We appreciate this can be difficult, especially when one parent is upset due to the breakdown of the marriage and has sought support from third parties. It is important however, to ensure that children are protected from negative views of either parent; they shouldn’t be involved in the issues surrounding the breakdown of the marriage or reference to blame and fault.

If parents can co-operate with each other and encourage others to do so, this ensures pressure on the children is minimised and enables them to focus on their future and well being.

When parents cannot agree on where the children should live or when the non-resident parent should see the children, it may be necessary to make an application to the Court for a Child Arrangements Order.

The Court maintains the concept of shared parenting and a presumption of continued parental involvement. If a party wants to make an application to Court, they will have to attend a meeting known as a MIAM (Mediation Information and Assessment Meeting), unless an exemption is appropriate. This is a meeting with a specially qualified family mediator to consider whether your issues can be resolved without going to court.

The Court can make a Child Arrangements Order to deal with the following:

  1. Where the child should live when there is a disagreement between the parents;
  2. Who the child should have contact with and when
  3. Who has Parental Responsibility for the child? For example, when the parents are not married and the father’s name is not on the birth certificate, only the mother will have Parental Responsibility. Without Parental Responsibility, you cannot give consent for medical treatment, nor will you be involved fully in important issues such as schooling and education.

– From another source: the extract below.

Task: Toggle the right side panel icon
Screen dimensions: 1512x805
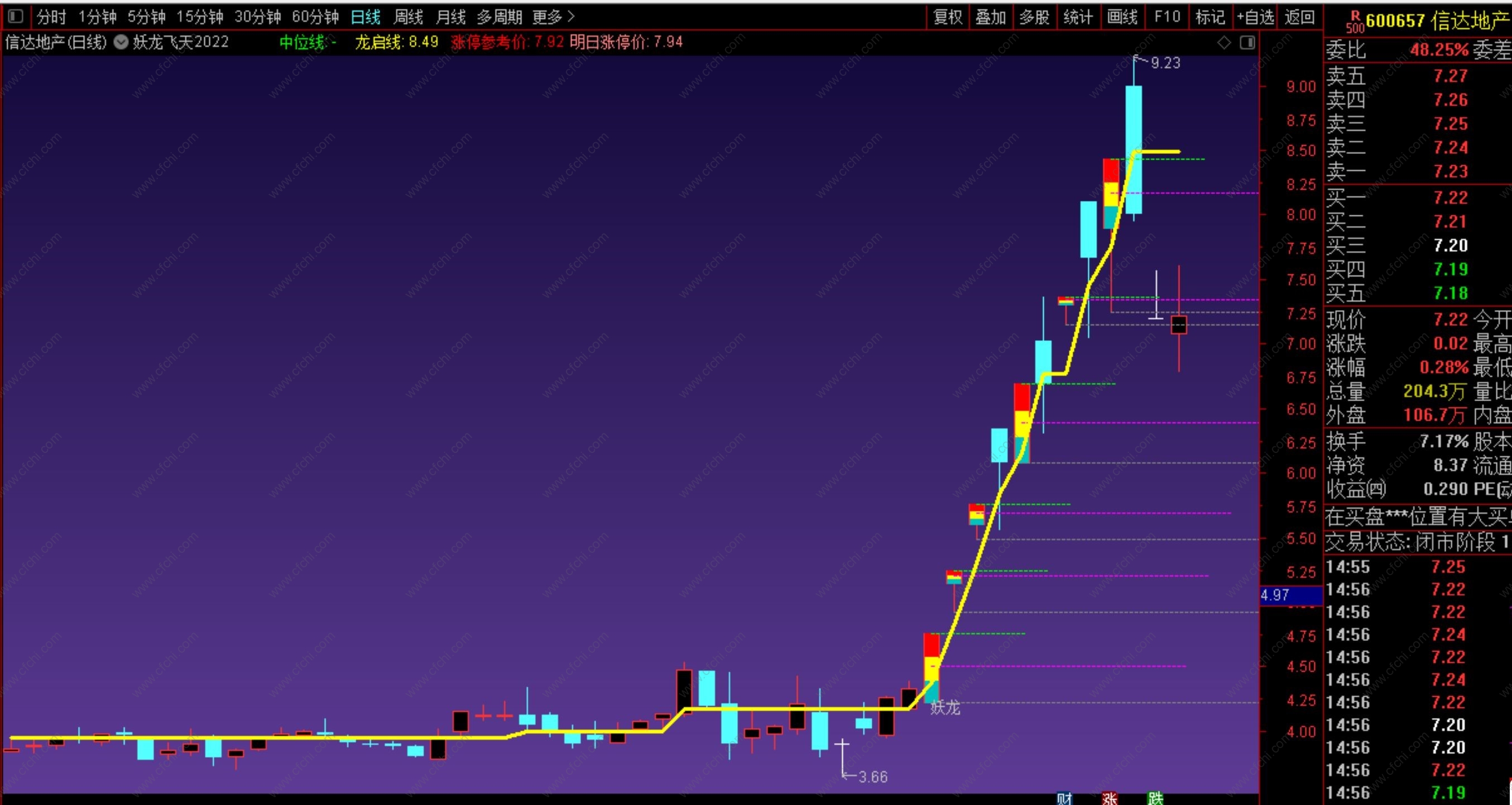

It is possible for other people to apply for a Child Arrangements Order such as grandparents or individuals. However, permission from the Court may be required to make such an application.

  • Prohibited steps - Where one parent objects to a specific course of action the other parent is intending to take, for example, moving with the child to another area and/or changing the surname.
  • Specific issue - An Order to decide on a particular issue for the child, for example, schooling, medical treatment, religion.

The law looks at it from the child’s perspective. The child has the right to a meaningful relationship with both parents except in exceptional circumstances. The Court takes into consideration that the children’s welfare is paramount.